Review: Ridley Falcn RS


The Ridley Falcn RS sits in the gap between the Belgian brand’s aero Noah Fast and superlight Helium SLX models.

The idea, says Ridley, is that riders now don’t have to choose between an aero bike or a climbing bike, and can instead have a versatile race machine.

Imagine that: one road bike in your stable! It’s a trend we’re seeing more of across the industry of late.

Ridley says the Falcn RS is a mere 110g heavier than the Helium SLX, despite providing ‘similar’ aerodynamic performance to the Noah Fast, with the aero bike only measurably faster above 50kmh.

As a result, the manufacturer claims the Falcn RS is the most aero sub-850g frame on the market.

This balance of weight and aerodynamics has been achieved by prioritising aero features at the front while making weight-oriented concessions elsewhere, including using a selection of premium Toray carbon fibre types in its layup and a press-fit BB86 bottom bracket.

Ridley believes this standard offers the best compromise between stiffness and light weight, as the shell can be formed as part of the frame with no extra metal inserts required.

A deepened head tube combined with what Ridley calls a ‘fork crown diffuser’ aims to intentionally induce turbulence before the airflow hits the down tube.

The result is claimed to create 10% less drag than a traditional fork crown at 50kmh. A convenient side effect of this widened, scooped out fork crown and wide bottom bracket is the bike can provide clearance for up to 34mm tyres, something that only a handful of competitors can match.

**DATA SEGMENT**.

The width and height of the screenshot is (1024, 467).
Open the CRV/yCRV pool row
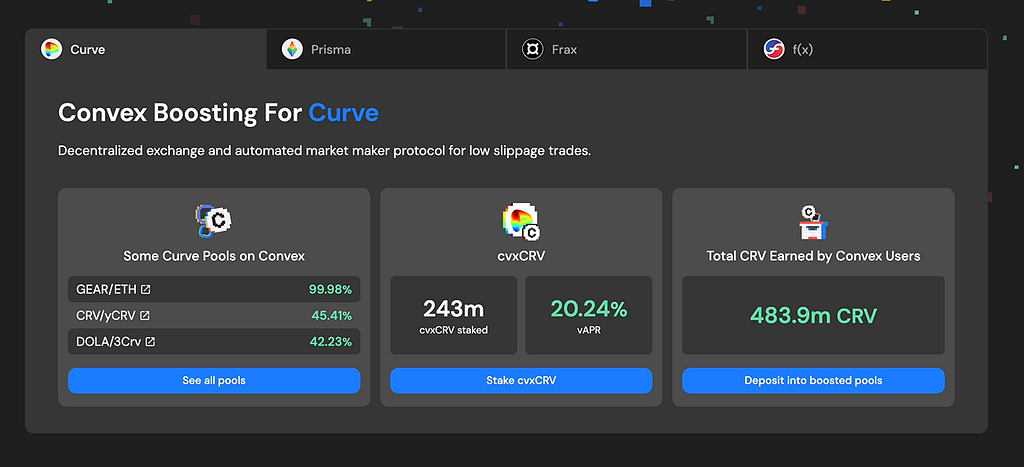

**EXERCISES TO COMPLETE**.
- a) Please return the passage of the Falcn RS review between "The Ridley Falcn" and "industry of late.", inclusive, copied word for word.
- b) Carry the Falcn RS review forward, picking up right after its last sentence.

**ANSWERS TO THE EXERCISES**.
- a)
The Ridley Falcn RS sits in the gap between the Belgian brand’s aero Noah Fast and superlight Helium SLX models.

The idea, says Ridley, is that riders now don’t have to choose between an aero bike or a climbing bike, and can instead have a versatile race machine.

Imagine that: one road bike in your stable! It’s a trend we’re seeing more of across the industry of late.

- b)
Ridley says the bike has been optimised around 28mm tyres, but the option to go wider is there, and it’s good to see the days of designing aerodynamic performance around impractically narrow tyres seem to be over.

While I wouldn’t suggest taking the Falcn RS on a full-blown gravel ride, the ability to fit 34mm rubber does allow for some flexibility and comfort when route planning if it happens to take in the odd dirt road, badly surfaced lane or, in apt tribute to Ridley’s Belgian heritage, a cobbled sector.

The Falcn RS will probably be the platform of choice for Ridley’s sponsored pros come the European spring. And in a welcome nod to futureproofing, Ridley has equipped the Falcn RS with a Sram UDH derailleur hanger too, meaning that in the event of a severe mechanical, a replacement hanger should be available in most good bike shops anywhere in the world.

With Sram having gone ‘hangerless’ on its latest T-Type mountain bike derailleurs, it wouldn’t come as a huge surprise to see something similar hit the road market in future, in which case the Falcn has things in hand.

Tucked and tidy

Supporting the aerodynamics of the frame, the Falcn RS uses a fully integrated cockpit, with brake hoses routed through the stem and upper headset bearing via Ridley’s D-shaped steerer tube (somewhat misleadingly named an ‘F-steerer’) to achieve the cleanest lines possible.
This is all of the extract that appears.